Task description: Once you have located the line containing "Mute the video volume speaker icon" in the material below, return it exactly along with each line after it through the line containing "Task: Click the 'Replying".

'''

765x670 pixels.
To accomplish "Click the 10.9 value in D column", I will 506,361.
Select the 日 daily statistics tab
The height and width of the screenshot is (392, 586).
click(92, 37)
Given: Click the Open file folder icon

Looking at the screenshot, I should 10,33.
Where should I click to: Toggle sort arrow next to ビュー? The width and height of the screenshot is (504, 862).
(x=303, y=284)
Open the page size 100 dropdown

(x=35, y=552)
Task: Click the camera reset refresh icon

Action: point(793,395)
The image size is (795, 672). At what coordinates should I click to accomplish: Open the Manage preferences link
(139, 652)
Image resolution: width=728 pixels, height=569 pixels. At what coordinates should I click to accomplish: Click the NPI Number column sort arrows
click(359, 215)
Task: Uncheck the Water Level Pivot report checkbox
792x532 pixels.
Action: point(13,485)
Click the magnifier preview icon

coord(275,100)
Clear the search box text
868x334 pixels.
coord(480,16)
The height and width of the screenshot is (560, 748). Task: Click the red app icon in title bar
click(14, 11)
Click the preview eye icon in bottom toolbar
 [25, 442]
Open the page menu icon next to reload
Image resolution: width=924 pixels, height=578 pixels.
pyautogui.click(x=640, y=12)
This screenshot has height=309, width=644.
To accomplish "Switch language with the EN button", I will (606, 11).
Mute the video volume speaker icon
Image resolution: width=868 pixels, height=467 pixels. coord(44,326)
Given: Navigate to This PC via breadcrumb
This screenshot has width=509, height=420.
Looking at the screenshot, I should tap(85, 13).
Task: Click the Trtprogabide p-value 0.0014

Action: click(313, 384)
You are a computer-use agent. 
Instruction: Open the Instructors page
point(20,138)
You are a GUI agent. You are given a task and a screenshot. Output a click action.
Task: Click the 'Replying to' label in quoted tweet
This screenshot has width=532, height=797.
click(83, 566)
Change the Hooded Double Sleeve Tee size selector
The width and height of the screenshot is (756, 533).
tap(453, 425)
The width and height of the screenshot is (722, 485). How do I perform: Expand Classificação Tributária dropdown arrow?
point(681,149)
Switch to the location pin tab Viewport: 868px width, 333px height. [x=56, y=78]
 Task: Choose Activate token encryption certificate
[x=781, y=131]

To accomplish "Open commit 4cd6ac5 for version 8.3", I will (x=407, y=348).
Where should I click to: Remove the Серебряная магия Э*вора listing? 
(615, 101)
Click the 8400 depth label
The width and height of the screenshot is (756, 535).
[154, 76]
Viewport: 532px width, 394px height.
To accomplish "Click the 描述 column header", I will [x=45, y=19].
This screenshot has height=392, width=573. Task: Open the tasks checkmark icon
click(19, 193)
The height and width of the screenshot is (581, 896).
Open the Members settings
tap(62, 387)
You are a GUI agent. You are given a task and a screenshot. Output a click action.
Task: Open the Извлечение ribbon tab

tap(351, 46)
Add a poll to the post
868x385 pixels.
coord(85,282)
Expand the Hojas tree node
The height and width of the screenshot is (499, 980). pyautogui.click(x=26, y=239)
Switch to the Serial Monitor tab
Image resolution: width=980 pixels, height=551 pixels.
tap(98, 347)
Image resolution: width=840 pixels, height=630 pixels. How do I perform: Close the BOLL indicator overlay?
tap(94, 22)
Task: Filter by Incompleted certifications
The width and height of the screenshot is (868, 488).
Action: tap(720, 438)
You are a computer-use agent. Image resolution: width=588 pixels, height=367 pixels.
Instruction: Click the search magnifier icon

'''

Finished task:
Mute the video volume speaker icon
Image resolution: width=868 pixels, height=467 pixels. coord(44,326)
Given: Navigate to This PC via breadcrumb
This screenshot has width=509, height=420.
Looking at the screenshot, I should tap(85, 13).
Task: Click the Trtprogabide p-value 0.0014

Action: click(313, 384)
You are a computer-use agent. 
Instruction: Open the Instructors page
point(20,138)
You are a GUI agent. You are given a task and a screenshot. Output a click action.
Task: Click the 'Replying to' label in quoted tweet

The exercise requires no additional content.